Experts say well over 100,000 Papuans have been killed since the 1960s to quell the rebellion.

Amnesty International documented 69 unlawful killings of Papuans by security forces between January 2010 and February 2018.

In April, the bodies of two Papuans — 19-year-old Eden Armando Babari and 21-year-old Ronny Wandik — were discovered with bullet wounds along the banks of a river near the Freeport mine complex. Activists say they were killed by police in connection with the death of the New Zealand miner.

Last summer, dozens of Papuan protesters died in some of the country’s worst unrest in years — tensions the Balikpapan 7 were blamed for fanning.

Demonstrators set fire to government buildings and security forces fired live rounds into crowds. The protests were sparked by vigilantes and police in the eastern Javanese city of Surabaya who stormed a university dormitory filled with West Papuan students accused of desecrating an Indonesian flag. Mobs outside shouted racial slurs, calling the students “monkeys,” “dogs” and “pigs.”

The violence renewed calls for independence, prompting the Indonesian government to block internet access in West Papua and restrict access to journalists.

The crisis damaged the goodwill that Indonesian President Joko “Jokowi” Widodo had generated in the region while campaigning for reelection — and the crackdown exposed the president’s inability to rein in Indonesia’s military, which has a vested interest in providing security in West Papua.

“West Papua is like a ticking bomb,” said Made Supriatma, an Indonesia expert and a visiting fellow at the ISEAS–Yusof Ishak Institute in Singapore, who criticized Jokowi’s infrastructure drive for alienating Papuans because it was largely seen as benefiting outsiders. “Papuans are starting to see infrastructure as systemically racist.”

‘I was still colonized’

Years of colonization have contributed to Indonesian views of Papuans, particularly the poor and uneducated, as primitive and subhuman.

Stores and restaurants often deny Papuans service. Landlords often won’t rent to them.
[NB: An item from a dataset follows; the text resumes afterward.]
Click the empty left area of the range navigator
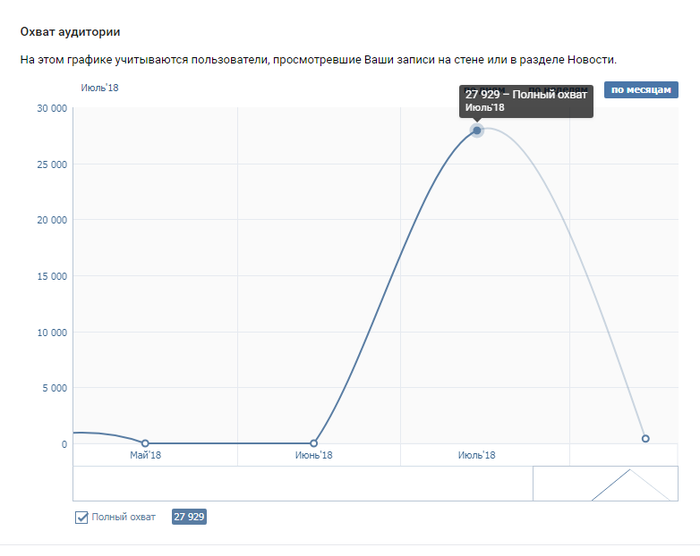This screenshot has width=700, height=556. pos(300,483)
Hospitals and clinics will refuse care to Papuans under the assumption they’re infected with HIV, the virus that causes AIDS, which is rampant in West Papua due to a sex trade that targets migrant workers.

Middle-class Papuans aren’t immune to the discrimination either.
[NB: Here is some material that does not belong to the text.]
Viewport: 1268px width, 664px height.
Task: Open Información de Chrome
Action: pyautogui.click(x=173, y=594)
Ligia Giay, a postdoctoral candidate at Murdoch University in Australia, said it’s difficult to escape the inherent prejudices many Indonesians harbor against Papuans.

“My skin is lighter, so I’m spared the worst,” said Giay, 31, who grew up in the Papuan city of Jayapura. “Still, I get backhanded compliments like, ‘You’re proof Papuans aren’t all stupid and rude.’”

Giay isn’t sure Black people in America are exposed to the same level of overt racism that confronts Papuans daily, having never lived in the U.S., but she sees similar experiences in the way both have long grown to distrust police.

“There’s a history of trauma,” she said. “The distrust makes everything the state does suspect to us. You don’t ever think they have your interests in mind.”

Tabuni, the jailed activist, didn’t fully grasp the extent of the racism until he left West Papua to attend college. He was surprised by the way some Indonesians would pinch their noses and say he smelled bad when he rode public transportation.

“I’d be called ‘monkey,’ ‘pig,’ ‘primitive,’ all sorts of things,” Tabuni said. “I didn’t fight back because, in my mind, I was still colonized.”

His awakening came in 2001 with the assassination by Indonesian special forces of Theys Eluay, a charismatic independence leader who favored peaceful advocacy over armed insurgency.

Ever since, Tabuni has devoted himself to promoting Papuan self-determination by peaceful means. He’s been arrested and beaten by police three times. He still aches from blows he once took to the head and back from rifle butts.

“I will continue to fight racism,” said Tabuni, who is set to be released Aug. 4. “I extend my sympathies for the passing of George Floyd. We know exactly how it feels. But we also ask Americans for their solidarity; to help us stand on our own two feet as an independent West Papua.”